Les prémices du football féminin

Les débuts du football féminin remontent à la fin du XIXe siècle au Royaume-Uni. Un premier match a lieu à Glasgow en 1881, mais les journaux de l'époque se focalisent davantage sur les tenues des joueuses que sur leurs performances sportives. Un second match est interrompu par un envahissement de terrain violent, témoignant de l'hostilité d'une partie du public face à cette pratique féminine. Pour beaucoup, le football féminin était perçu comme une incursion illégitime dans un monde masculin, une transgression des normes de genre.

En 1895, le premier club de foot féminin, le British Ladies Football Club, est fondé par une aristocrate écossaise, Florence Dixie.

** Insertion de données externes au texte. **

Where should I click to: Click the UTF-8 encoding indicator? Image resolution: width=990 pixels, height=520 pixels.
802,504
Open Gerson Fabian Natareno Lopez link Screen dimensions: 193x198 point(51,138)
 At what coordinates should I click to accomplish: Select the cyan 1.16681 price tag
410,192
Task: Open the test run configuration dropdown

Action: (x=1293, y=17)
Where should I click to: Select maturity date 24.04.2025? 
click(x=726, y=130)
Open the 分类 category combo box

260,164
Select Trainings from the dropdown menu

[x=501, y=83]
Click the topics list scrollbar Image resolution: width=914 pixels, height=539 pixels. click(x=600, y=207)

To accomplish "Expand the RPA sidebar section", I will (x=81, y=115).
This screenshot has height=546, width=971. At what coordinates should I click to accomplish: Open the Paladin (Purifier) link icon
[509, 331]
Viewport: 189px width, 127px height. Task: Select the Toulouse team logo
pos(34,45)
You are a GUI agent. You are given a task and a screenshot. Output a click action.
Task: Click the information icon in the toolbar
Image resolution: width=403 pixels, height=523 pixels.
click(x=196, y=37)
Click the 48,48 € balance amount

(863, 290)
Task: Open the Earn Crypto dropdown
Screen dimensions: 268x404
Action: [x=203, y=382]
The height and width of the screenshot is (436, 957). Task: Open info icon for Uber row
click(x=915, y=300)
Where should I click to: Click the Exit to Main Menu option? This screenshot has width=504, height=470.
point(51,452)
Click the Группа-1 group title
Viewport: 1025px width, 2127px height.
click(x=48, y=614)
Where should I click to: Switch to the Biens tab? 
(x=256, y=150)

L'émergence du football féminin en France

Le football féminin apparaît en France au début du XXe siècle, plus précisément en région parisienne aux alentours de la Grande Guerre. Si le premier club, le Fémina Sport, est fondé en 1912 par deux enseignantes d’éducation physique, c’est au cours de la Première Guerre mondiale que les femmes se défoulent, à la débauche de l’usine, avec un ballon de cuir. En 1917 a lieu la première rencontre féminine sur le sol français entre deux équipes du Fémina Sport. Un an plus tard est organisée une première compétition féminine par quatre formations parisiennes et en 1919, une équipe de France est constituée. Elle se rend en Angleterre pour disputer des matchs devant 12 000 supporters.

La Fédération des sociétés féminines sportives de France (FSFSF) est créée en 1918 et organise le Championnat de France de football féminin. En 1919 est organisé le premier championnat de France féminin de football, avec quelques dizaines de joueuses. Parallèlement, une sélection des meilleures joueuses françaises part en 1920 faire une tournée en Angleterre. Les débuts sont difficiles pour cette jeune équipe de France avec une défaite 2:0 face à l’équipe des Dick, Kerr's Ladies Football Club mais le public est au rendez-vous avec 25 000 spectateurs.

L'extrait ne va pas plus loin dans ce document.